市政や議会の報告、日々の活動や想いを綴ります。
一番身近な地方政治の面白さが、皆さんに伝わりますように・・・

「ジャンパー事件」から学んだこと

2018-11-12 | 生活困窮
小田原市の「ジャンパー事件」を覚えていますか?

昨年1月、生活保護担当の職員が「保護なめんな」などと不適切な表現をデザインしたジャンパーを着用して、10年にわたって生活保護受給者宅を訪問するなどの業務をしていたという事が明るみになりました。

あれから1年半。
参議院議員会館で開かれた「女性議員パワーアップ集中講座」で、小田原市職員からその後の生活保護行政の改革についてお話を伺いました。
題して
「誰もやりたがらない仕事」を「やりがいのある仕事」に変えた方法は何か?



まず驚いたこと。
説明してくださったのは、生活保護の担当部署である福祉政策課の職員に加え、もう一人は企画政策課の職員だったのです。
当時、市長が「トカゲの尻尾切りで終わらせることは絶対にしない。これは全庁的な問題だから、企画部が動け」と指示を出したのだそうです。

実は、かのジャンパーは、生活保護を打ち切られた男に職員が窓口で切り付けられた事件がきっかけで「一致団結の象徴」として制作されました。日々の業務のあまりの多さに疲労感や閉塞感が蓄積していたこともあって、職員の連帯感を高揚させる意味もあったようです。
当時、庁内では、誰もそのことを気にしていませんでした。
市長は、そんな組織全体の在り方に問題があったことが根本的な原因と考え、1年間で改善するよう明確に方針を打ち出しました。
外部有識者を加えた「生活保護行政の在り方検討会」の立ち上げ、シンポジウムの開催、徹底した情報開示。もちろん、生活保護担当職員の増員をはじめ業務の大幅な見直しも断行しました。市長が直に担当職員と話し合う機会も積極的に設けられているそうです。

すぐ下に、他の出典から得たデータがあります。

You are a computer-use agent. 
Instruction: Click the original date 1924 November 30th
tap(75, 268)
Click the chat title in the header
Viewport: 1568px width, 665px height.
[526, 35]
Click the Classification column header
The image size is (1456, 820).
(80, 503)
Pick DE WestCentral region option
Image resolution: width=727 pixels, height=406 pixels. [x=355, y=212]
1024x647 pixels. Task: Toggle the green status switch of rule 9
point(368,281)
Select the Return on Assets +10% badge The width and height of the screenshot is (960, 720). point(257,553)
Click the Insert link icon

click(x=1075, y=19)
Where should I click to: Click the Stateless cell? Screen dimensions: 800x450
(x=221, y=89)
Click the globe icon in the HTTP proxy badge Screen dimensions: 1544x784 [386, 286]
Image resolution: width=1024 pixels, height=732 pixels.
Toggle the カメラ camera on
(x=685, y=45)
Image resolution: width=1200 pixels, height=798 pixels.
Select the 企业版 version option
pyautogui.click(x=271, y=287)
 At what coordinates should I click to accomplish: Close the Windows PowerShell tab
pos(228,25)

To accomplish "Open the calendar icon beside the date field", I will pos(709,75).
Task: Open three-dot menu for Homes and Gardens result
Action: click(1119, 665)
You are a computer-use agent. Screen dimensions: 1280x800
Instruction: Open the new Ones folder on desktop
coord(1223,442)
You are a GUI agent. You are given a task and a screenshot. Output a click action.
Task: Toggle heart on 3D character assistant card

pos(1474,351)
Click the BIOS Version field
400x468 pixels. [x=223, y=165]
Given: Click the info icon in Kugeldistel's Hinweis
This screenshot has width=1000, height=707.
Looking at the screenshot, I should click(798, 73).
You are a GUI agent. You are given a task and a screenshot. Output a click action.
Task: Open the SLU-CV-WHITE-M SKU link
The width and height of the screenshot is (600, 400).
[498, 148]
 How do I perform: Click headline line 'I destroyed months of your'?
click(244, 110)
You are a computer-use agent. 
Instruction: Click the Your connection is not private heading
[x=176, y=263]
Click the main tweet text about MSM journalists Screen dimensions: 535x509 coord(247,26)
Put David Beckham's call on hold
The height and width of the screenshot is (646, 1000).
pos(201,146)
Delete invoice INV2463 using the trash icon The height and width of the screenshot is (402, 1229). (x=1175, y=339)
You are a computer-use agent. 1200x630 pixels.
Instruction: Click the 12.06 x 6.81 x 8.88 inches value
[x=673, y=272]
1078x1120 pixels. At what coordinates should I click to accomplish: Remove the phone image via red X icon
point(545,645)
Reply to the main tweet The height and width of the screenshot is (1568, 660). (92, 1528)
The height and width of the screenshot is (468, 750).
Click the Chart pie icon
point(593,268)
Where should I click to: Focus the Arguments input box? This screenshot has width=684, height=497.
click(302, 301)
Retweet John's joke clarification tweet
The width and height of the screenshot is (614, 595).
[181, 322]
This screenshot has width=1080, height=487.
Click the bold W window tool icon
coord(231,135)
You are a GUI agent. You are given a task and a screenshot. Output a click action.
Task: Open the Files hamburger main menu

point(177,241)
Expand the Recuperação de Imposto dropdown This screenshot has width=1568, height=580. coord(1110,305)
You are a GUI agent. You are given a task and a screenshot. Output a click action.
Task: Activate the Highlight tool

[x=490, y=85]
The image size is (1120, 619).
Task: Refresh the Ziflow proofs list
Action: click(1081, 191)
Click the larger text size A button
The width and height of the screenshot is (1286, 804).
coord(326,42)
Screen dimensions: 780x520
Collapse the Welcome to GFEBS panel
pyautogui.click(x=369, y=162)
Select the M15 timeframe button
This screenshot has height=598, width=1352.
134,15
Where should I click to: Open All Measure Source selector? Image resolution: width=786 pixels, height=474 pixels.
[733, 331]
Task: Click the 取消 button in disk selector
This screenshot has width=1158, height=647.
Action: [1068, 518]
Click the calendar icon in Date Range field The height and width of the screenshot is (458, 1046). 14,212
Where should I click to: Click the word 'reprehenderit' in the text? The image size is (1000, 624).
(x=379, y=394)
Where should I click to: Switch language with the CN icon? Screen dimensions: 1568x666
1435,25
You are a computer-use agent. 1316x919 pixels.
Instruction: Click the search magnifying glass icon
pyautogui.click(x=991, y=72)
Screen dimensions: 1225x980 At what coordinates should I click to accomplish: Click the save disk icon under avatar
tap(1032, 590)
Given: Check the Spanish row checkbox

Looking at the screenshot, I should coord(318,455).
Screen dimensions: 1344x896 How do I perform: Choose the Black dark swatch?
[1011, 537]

全国から集まった女性議員たちからは、次々と質問の手が上がりました。


「まるで予算委員会で追求されて答弁しているみたいです・・・」と苦笑しながら答えるお二人(笑)。


この事件はマスコミでも大きく報道されたことから、小田原市には全国から非難の声が集中しましたが、一方では「よくやった」と職員の行為を支持する声も相当数あったのだそうです。
一般的に、生活保護制度は不正受給のイメージが根強くあって、援助を必要とする人へのまなざしが弱くなりがちであることは否めません。
これは決して小田原市だけの問題ではないし、組織の在り方についても生活保護行政に限ったことではないと感じました。